— Я был в Мексике, Кэролайн. Там что-то типа дешевой пародии на революцию. Президент умер, и пришлось назначать выборы раньше срока. Из-за этого население разделилось на три группы, которые стали сначала митинговать, а потом выступать друг против друга. Ситуацию ухудшили Штаты, которые вмешались в дела «Безотцовщины», в очередной раз подавив их права на самостоятельность. Я поехал туда, потому что думал, что… Я остановился в одном городке, который отбивался от вооруженных восстаний своих оппонентов. Мне пришлось встать на защиту города. Понимаешь, у меня было все и не было ничего. Там я хотел обрести себя… Это даже… Черт, просто…
— Ты искал правду, — произнесла Кэролайн, — потому что ложь тебя доконала, да?
Да. Идеалы разрушились. Елена его не любила, Елена его не простила. Деймон очаровал ее. Деймон ее забрал у него. А Бонни была сломанной девочкой-бунтаркой, совладать с которой было тяжело. Вечное непринятие со стороны матери выбивало почву из-под ног. Тайлер рухнул в яму, и единственный шанс выбраться из нее — ринуться в другую пропасть, в другую бездну. Суть заключалась не в причинах и даже не в последствиях всех этих недоразумений и недопонимании. Суть заключалась в том, что с этим приходилось жить дальше. С этим надо было просыпаться, засыпать, дышать…
В один прекрасный момент Тайлеру стало тяжело дышать.
— Один паренек попытался украсть оружие, но его схватили и притащили назад.
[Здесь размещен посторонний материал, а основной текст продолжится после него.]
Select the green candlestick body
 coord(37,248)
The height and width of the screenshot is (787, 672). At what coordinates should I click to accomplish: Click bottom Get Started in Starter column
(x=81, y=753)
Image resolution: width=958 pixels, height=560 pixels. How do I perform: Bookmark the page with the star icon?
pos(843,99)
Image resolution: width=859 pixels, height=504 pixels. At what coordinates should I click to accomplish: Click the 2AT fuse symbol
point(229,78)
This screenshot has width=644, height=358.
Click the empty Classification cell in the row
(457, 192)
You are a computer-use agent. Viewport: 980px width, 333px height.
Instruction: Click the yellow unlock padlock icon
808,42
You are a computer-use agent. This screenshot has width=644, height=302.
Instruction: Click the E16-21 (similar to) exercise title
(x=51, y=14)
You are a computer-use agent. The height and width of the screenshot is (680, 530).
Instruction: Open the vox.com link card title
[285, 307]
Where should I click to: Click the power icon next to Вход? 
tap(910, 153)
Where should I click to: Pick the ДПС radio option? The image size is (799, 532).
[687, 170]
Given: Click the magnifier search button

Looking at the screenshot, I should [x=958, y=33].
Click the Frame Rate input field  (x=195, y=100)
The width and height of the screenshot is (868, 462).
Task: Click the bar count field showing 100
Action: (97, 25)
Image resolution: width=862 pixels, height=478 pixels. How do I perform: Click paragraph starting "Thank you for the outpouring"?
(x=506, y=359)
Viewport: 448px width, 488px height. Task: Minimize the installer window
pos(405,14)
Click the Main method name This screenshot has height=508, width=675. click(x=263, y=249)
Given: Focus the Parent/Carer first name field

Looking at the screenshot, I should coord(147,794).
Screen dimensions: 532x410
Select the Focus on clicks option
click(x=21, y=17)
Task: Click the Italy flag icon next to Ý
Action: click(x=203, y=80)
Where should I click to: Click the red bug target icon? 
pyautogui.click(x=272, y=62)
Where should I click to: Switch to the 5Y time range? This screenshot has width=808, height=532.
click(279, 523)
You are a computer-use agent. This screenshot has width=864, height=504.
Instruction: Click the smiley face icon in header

Ему было лет четырнадцать. Может, пятнадцать, но не больше. Я точно и не помню, как он выглядел, Кэрри. Я только помню страх в его глазах. Помню, как он забился в угол, как смотрел на всех нас затравленным зверем и молчал. Ни слова так и не выдавил из себя, а просто молчал. Ведь даже если ему было пятнадцать — это все равно ничтожно малый возраст для того, чтобы воровать оружие, идя под огонь. Я знаю, что есть страны, в которых в таком возрас… — он напрягся, запнувшись на полуслове. Кэролайн открыла глаза. Она увидела мрак, который окружил их. Он был ласков с ними, он их не отвлекал. Кэролайн почувствовала руки Тайлера на своих руках. Его пальцы расцепили ее пальцы. И девушка медленно опустили руки, выпуская Тайлера из своих объятиях. Парень повернулся к ней. Испачканная кровь на его ладонях была на ее запястьях. Грязные отпечатки ночи — как напоминания о том, что тот кусок метала все равно внушает опасность.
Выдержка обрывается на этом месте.